Questions:
1 - Write out everything in the tech layoffs thread from "Interested in your" down to "factor behind newsworthiness.".
2 - In the thread about tech layoffs, when does the accepted answer expect a revival?
3 - Continue the thread about tech layoffs from its last sentence.

Passage to read Block Start

HACKER Q&A
📣 aliqot

Is the tech layoff trend new or has this always happened?


It makes sense that there have usually been higher amounts of hires during financial 'good times' but have tech layoffs always been happening during financial 'bad times'?

I remember the dotcom bust, the housing bust, and the pandemic era, and I'm curious if it is the degree of layoffs that is changing or the degree of publication and 'connectedness', or even 'newsworthiness' of tech layoffs that is changing.

Interested in your opinions


  👤 devnull3 Accepted Answer ✓
Anecdotal experience: The people in my circle who are not in tech industry are having schadenfreude when it comes to tech layoffs. The sentiment is "look-at-these-high-earning-hotshots" ... who is laughing now? Extending to wider people (like journalists, commentators, etc) this is one of factor behind newsworthiness.

> have tech layoffs always been happening during financial 'bad times'?

Yes. Although in this case, a lot of companies over-hired in last 2-3 years and hence I feel current round of layoffs are just the beginning. There will be more.

> I remember the dotcom bust

I think compared to dotcom era, tech is much more tightly coupled in our daily lives. Whatever can be digitized will be digitized. Whatever can be automated will be automated. So tech is here to stay and hence I would expect a revival in late 2024-early 2025.

Passage to read Block End
Listed entries Block Start

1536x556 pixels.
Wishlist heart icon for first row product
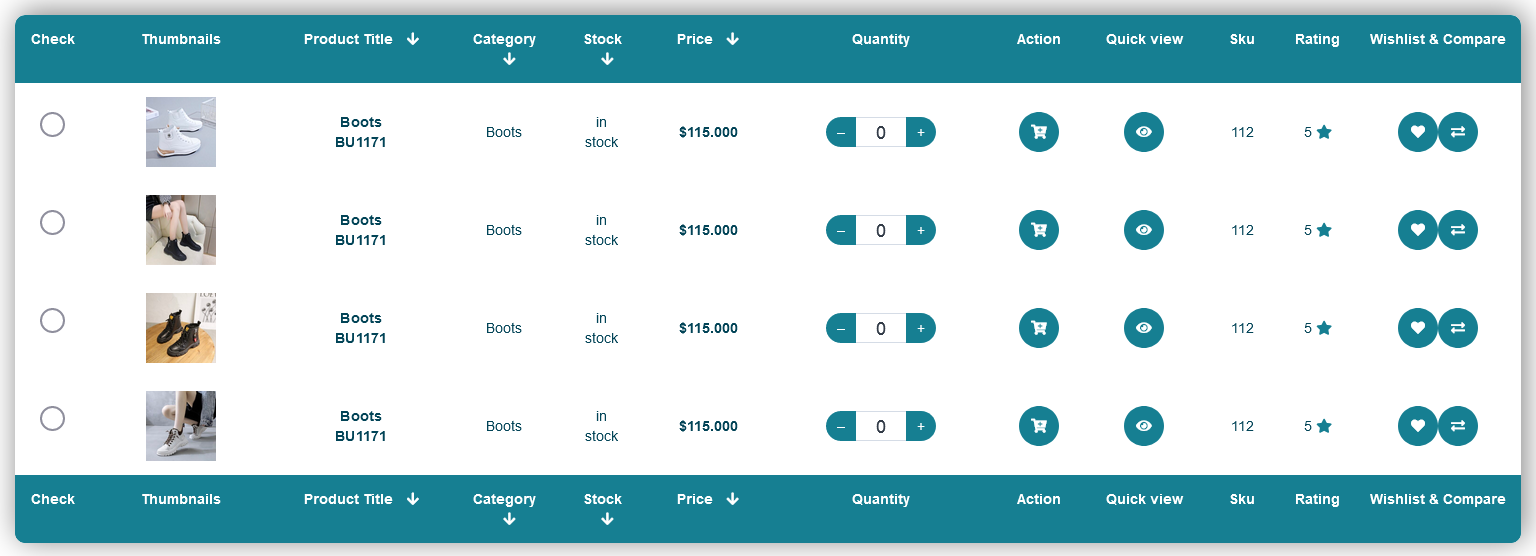coord(1417,132)
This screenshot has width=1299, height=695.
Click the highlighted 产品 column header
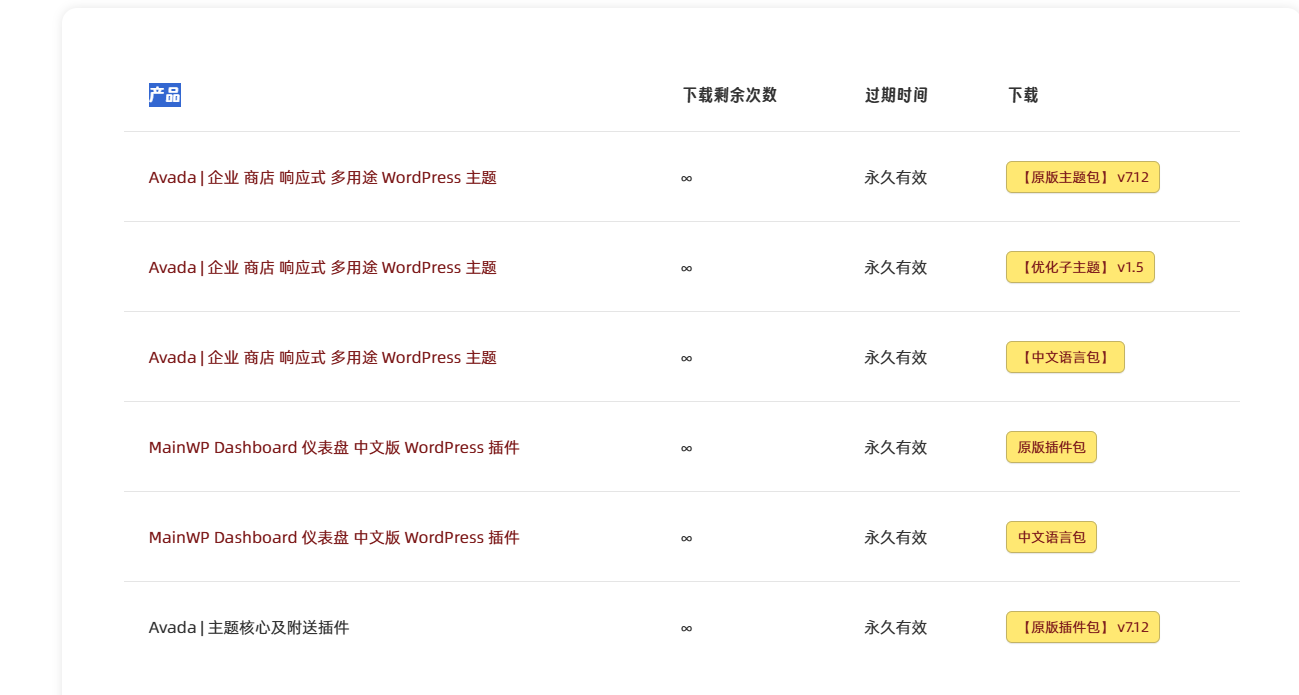tap(165, 95)
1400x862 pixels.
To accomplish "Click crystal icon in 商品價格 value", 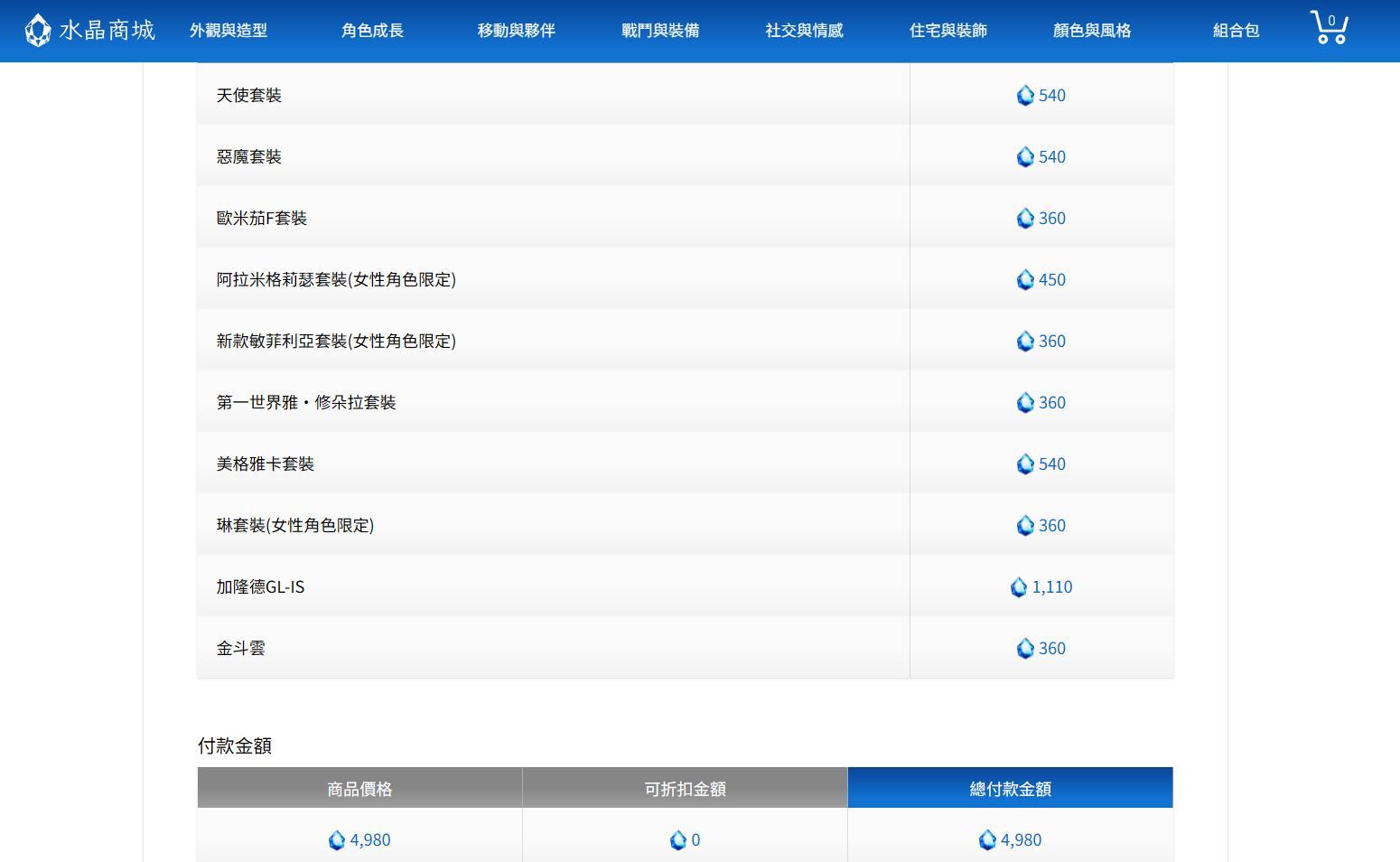I will 337,840.
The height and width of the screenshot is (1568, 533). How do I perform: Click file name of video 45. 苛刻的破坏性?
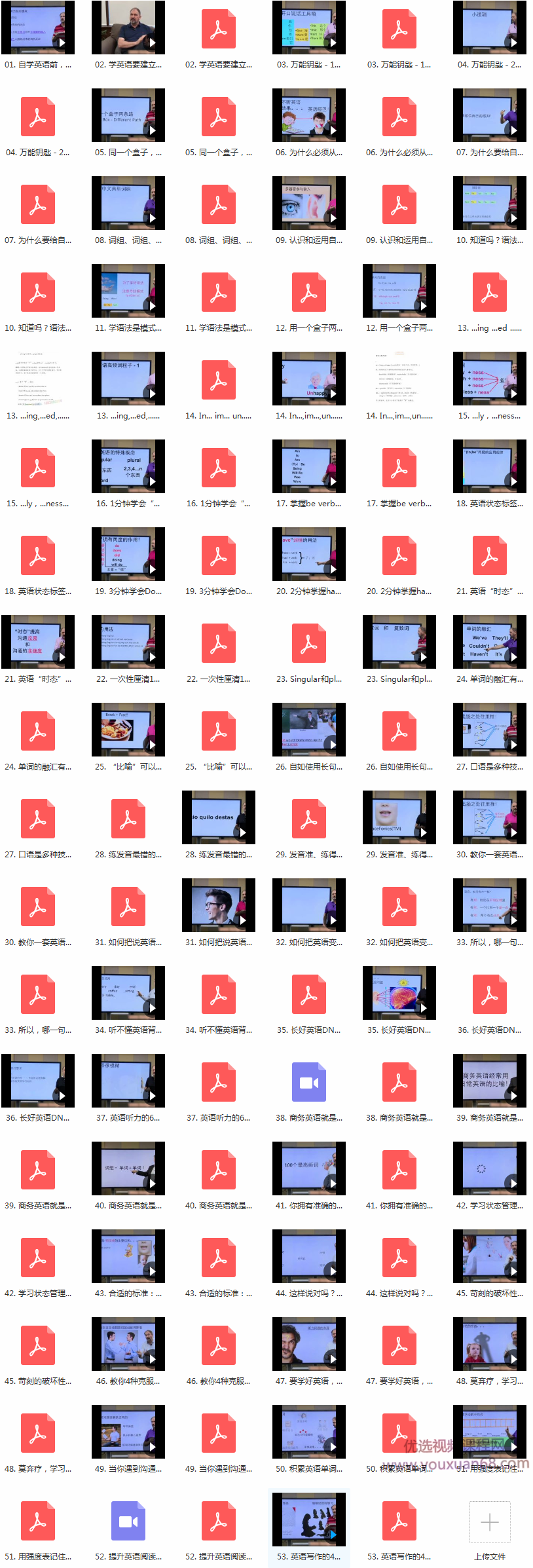pyautogui.click(x=489, y=1293)
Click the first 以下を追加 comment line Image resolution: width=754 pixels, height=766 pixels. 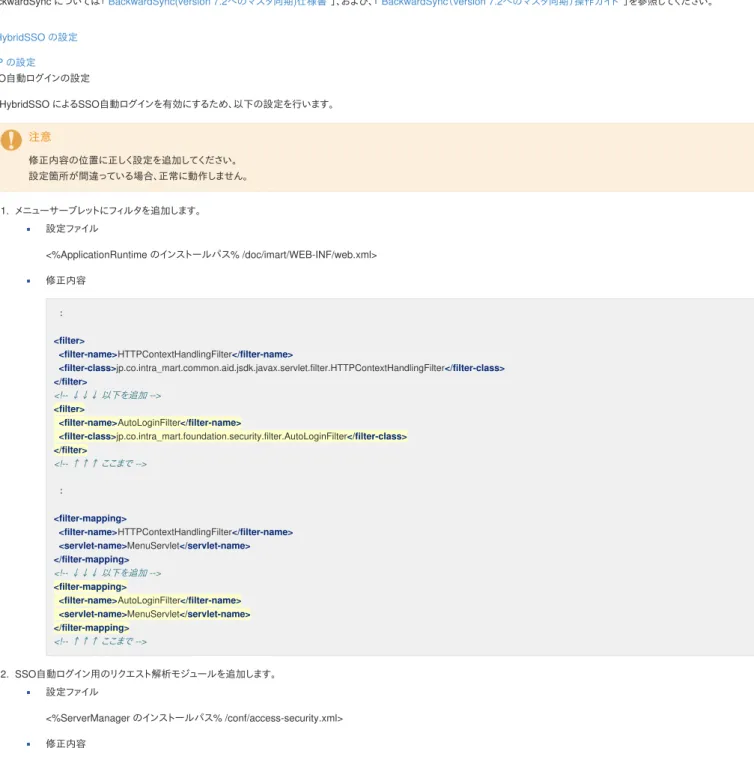coord(108,395)
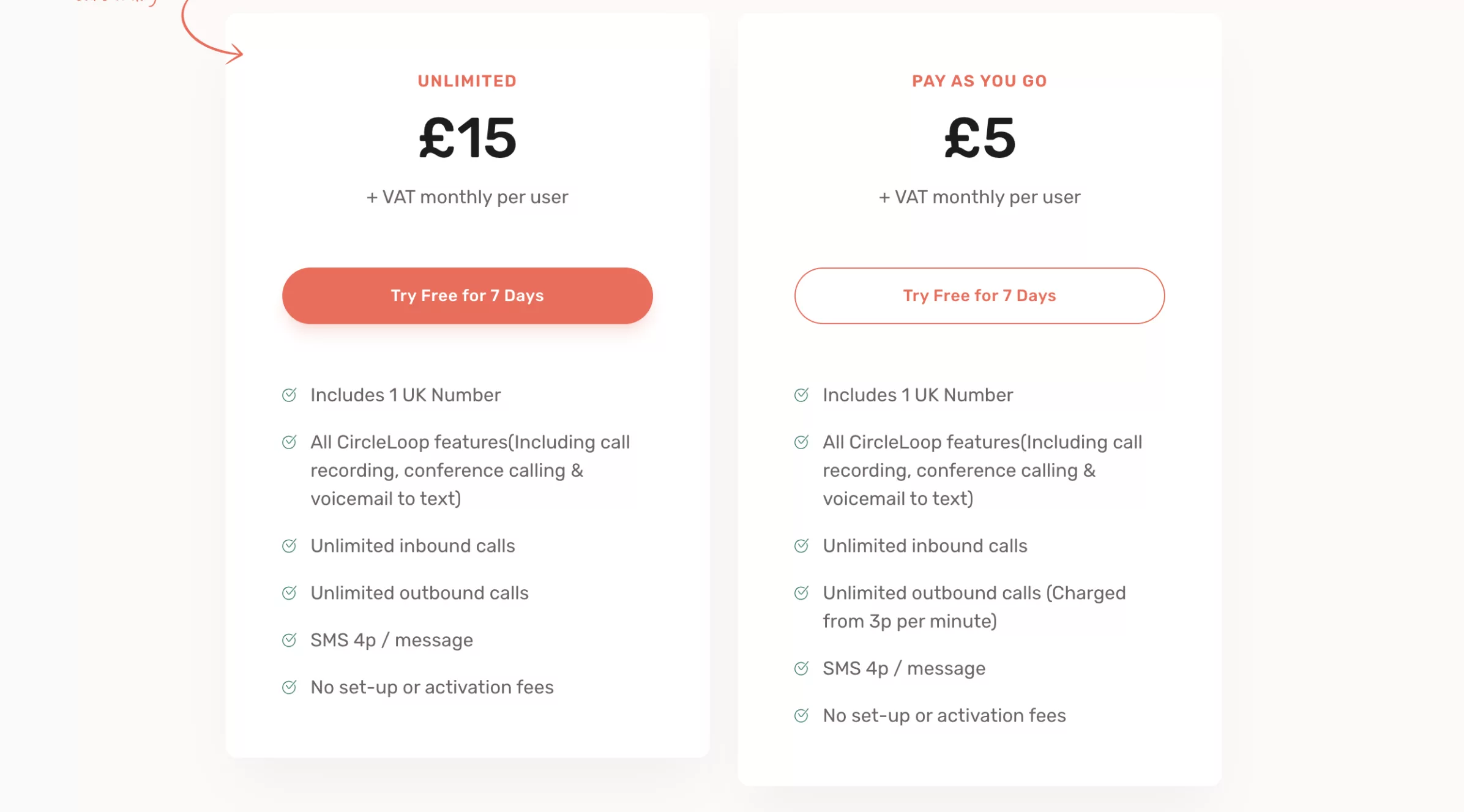Click the £15 price figure

point(468,138)
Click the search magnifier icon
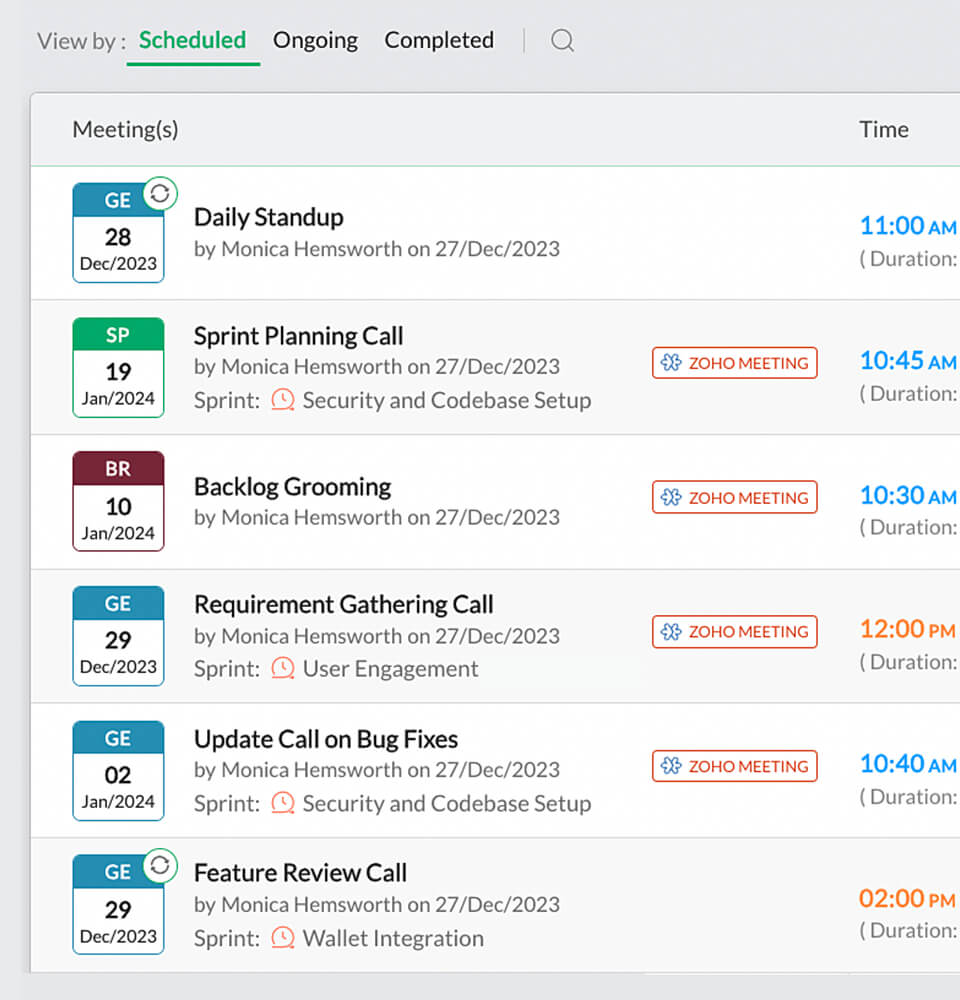This screenshot has height=1000, width=960. (x=563, y=41)
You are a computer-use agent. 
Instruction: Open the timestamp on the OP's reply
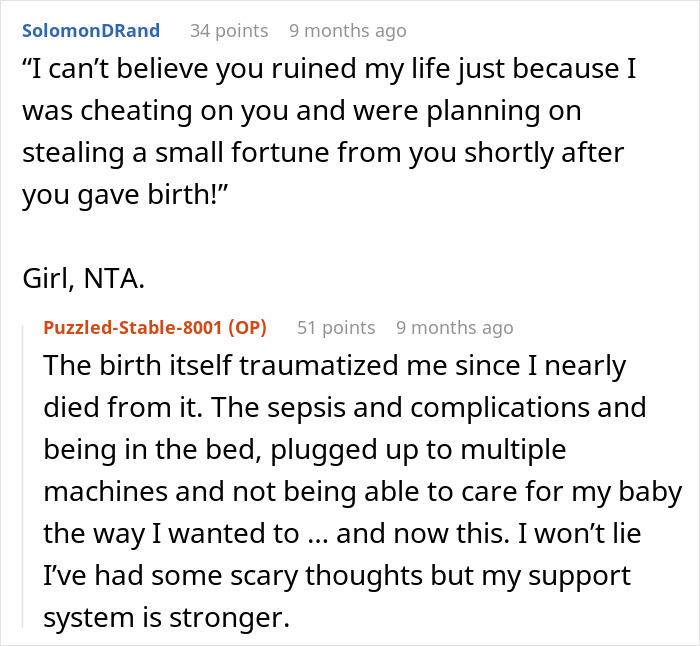click(454, 328)
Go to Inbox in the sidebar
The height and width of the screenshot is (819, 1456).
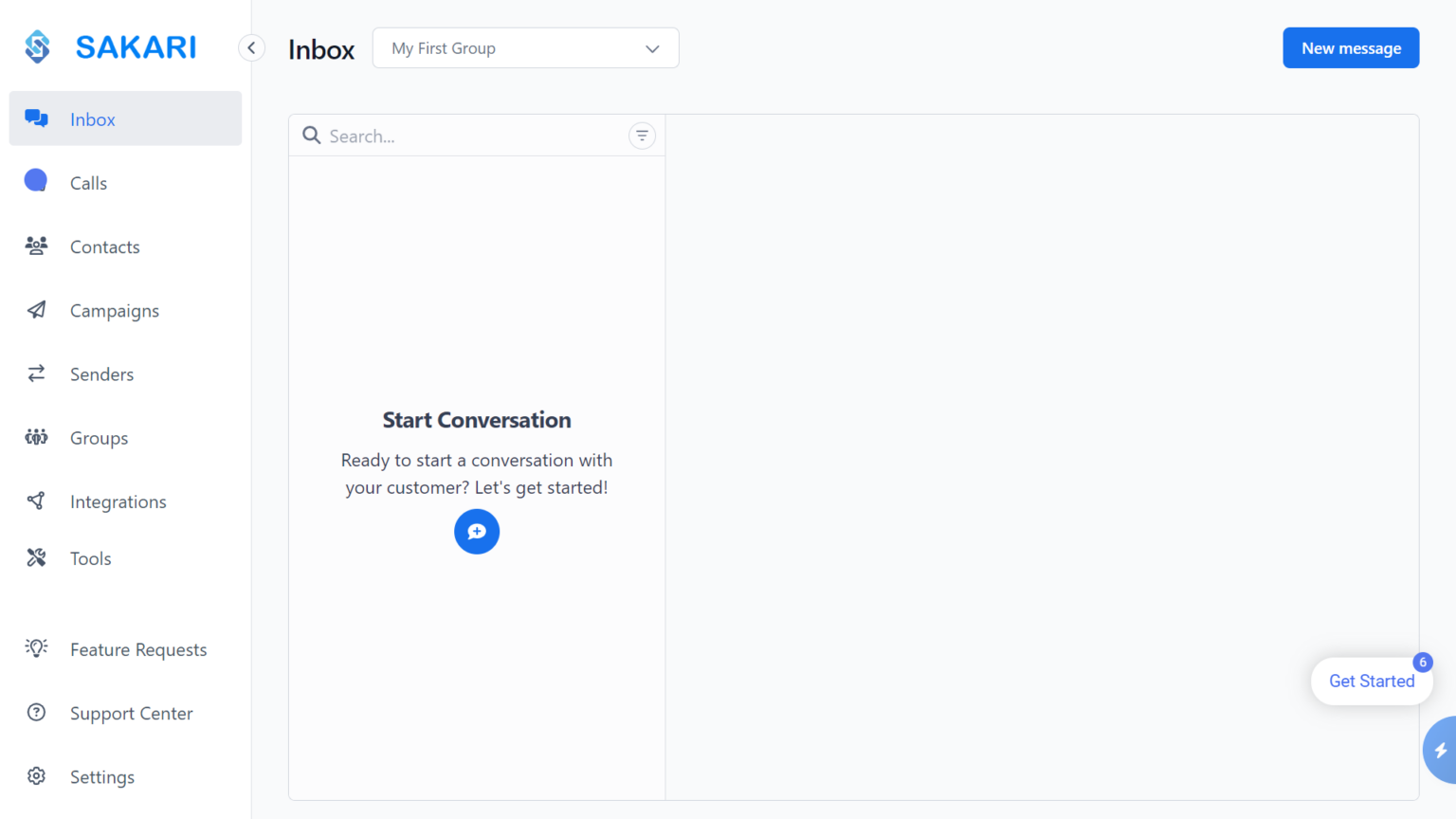coord(92,119)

Listed entries Block End

Answers to each task:
1 -
Interested in your opinions


  👤 devnull3 Accepted Answer ✓
Anecdotal experience: The people in my circle who are not in tech industry are having schadenfreude when it comes to tech layoffs. The sentiment is "look-at-these-high-earning-hotshots" ... who is laughing now? Extending to wider people (like journalists, commentators, etc) this is one of factor behind newsworthiness.

2 - In late 2024 to early 2025.

3 -
👤 kasey_junk
My opinion is that a) tech layoffs haven’t actually gotten that bad (perhaps yet) b) tech was the biggest winner in the covid online boost, so it makes sense for it to be disproportionately impacted by a pull back c) the fed has a goal to lower employment so it makes sense for the hottest employment sector to be hit first.

My anecdotal feeling is that both the Dotcom crash and 9/11 had bigger impacts on tech employment generally than this recession has to date.


👤 strangattractor
“Those who forget their history are condemned to see it in a comment with links in HN” - It would be difficult to find a time when there weren't any tech layoffs. Seems like some people think they are much more essential then they really are.

Apple layoffs 1990 https://www.nytimes.com/1990/02/20/business/apple-layoffs-ar...

Tech Layoffs 2000. https://www.axios.com/2022/11/01/year-2000-tech-flashback-do...

Tech Layoffs 2009. https://www.cnet.com/tech/tech-industry/tech-layoffs-the-sco...

A history of Layoff. https://qz.com/work/1663731/mass-layoffs-a-history-of-cost-c...

Tech Layoffs 2015. https://www.challengergray.com/blog/tech-sector-shed-over-79...


👤 hairofadog
This has always happened, yeah. The real question in my mind is whether most of the pain is behind us, or if this is just the start? The least-bad approach to layoffs is the rip-the-bandaid-off approach, but it seems like it's a lesson that has to be learned the hard way over and over again.

👤 crmd
I think the majority of people here over age 40 who saw early career SWEs routinely discussing $250k-$350k packages knew that the past couple of years was not an exact repeat of, but certainly rhymed with, the dot com era.

👤 gcheong
Not "always", at least not the kind of mass layoffs we are familiar with today though most people here are probably too young to remember when it was uncommon. For example IBM had a no-layoff policy until 1993 and when they ended it, it was newsworthy at the time.

https://www.washingtonpost.com/archive/politics/1996/03/31/f...


👤 mainguy
I wonder about this myself (sorry don't have a strong opinion)...but today we're so connected and I constantly wonder "if a tree falls in the woods and nobody tweets about it, did it actually happen?"